Development Documentation
View as:

Data Sources

The Smart Data Platform ingests data from multiple source systems into a Bronze Lakehouse, where it serves as the immutable foundation for all downstream transformations. This page covers each source system, its ingestion method, and the Bronze layer's architecture.

Ingestion Architecture

graph LR
  DV[Dataverse D365] -->|Shortcut| BRZ[Bronze Lakehouse]
  AX[Dynamics AX 2012] -->|Cross-workspace Shortcut| BRZ
  SP[SharePoint Lists] -->|Shortcut| BRZ
  VS[Vesper API] -->|Azure Function| BRZ
  DC[Datacollect Excel] -->|Azure Function| BRZ
  BD[Broker Data] -->|Shortcut| BRZ
  MK[Market Data APIs] -->|Azure Function| BRZ
  MON[dbt Artifacts] -->|Post-build Script| BRZ

Data arrives in Bronze through two primary mechanisms: shortcuts (zero-copy references that incur no ingestion cost) and Azure Functions (scheduled or event-driven code that writes Parquet files to OneLake).

Source Inventory

SourceOwnerRefreshIngestion MethodSchema PrefixTables
Dynamics AX 2012IT (legacy)Static archiveCross-workspace shortcut to Bronze_AXax221 tables
Dataverse (D365)Business AppsReal-time syncDataverse shortcutdataverse_d365CRM entities
SharePointVarious departmentsNear real-timeSharePoint shortcutsharepoint_adApplication data lists
Broker Data (BD)Trading deskDailyShortcutbdMarex, Stonex futures
Vesper APIData EngineeringScheduled (daily)Azure FunctionvesperFutures, spot prices
DatacollectData EngineeringOn-demandAzure FunctiondatacollectVendor data, market forms
Market DataData EngineeringScheduled (daily)Azure Functionmarket_dataExchange rates, futures
Monitoringdbt PipelinePost-buildPython scriptmonitoringRun results, test results

Why Shortcuts Over ETL?

The platform favors OneLake shortcuts over traditional ETL pipelines for most sources.
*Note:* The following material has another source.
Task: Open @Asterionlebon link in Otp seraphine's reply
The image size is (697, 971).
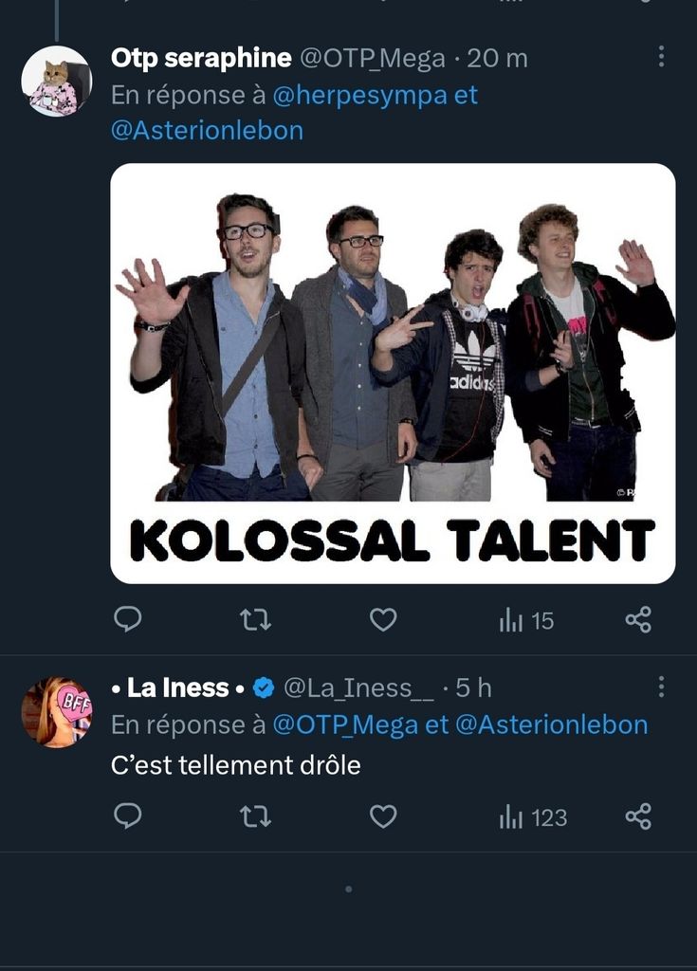Action: coord(207,131)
The reasoning:

  1. Zero maintenance -- Shortcuts are declarative references, not code. There are no transformation jobs to monitor, no retry logic to maintain, no scheduling to configure.
  2. Real-time sync -- Dataverse shortcuts reflect changes within seconds. Traditional ETL would introduce batch latency.
  3. No data duplication -- Shortcuts point to the source data in-place. No storage cost for the Bronze copy.
  4. Automatic schema evolution -- When source tables add columns, shortcuts pick them up automatically. ETL pipelines would require schema change detection and handling.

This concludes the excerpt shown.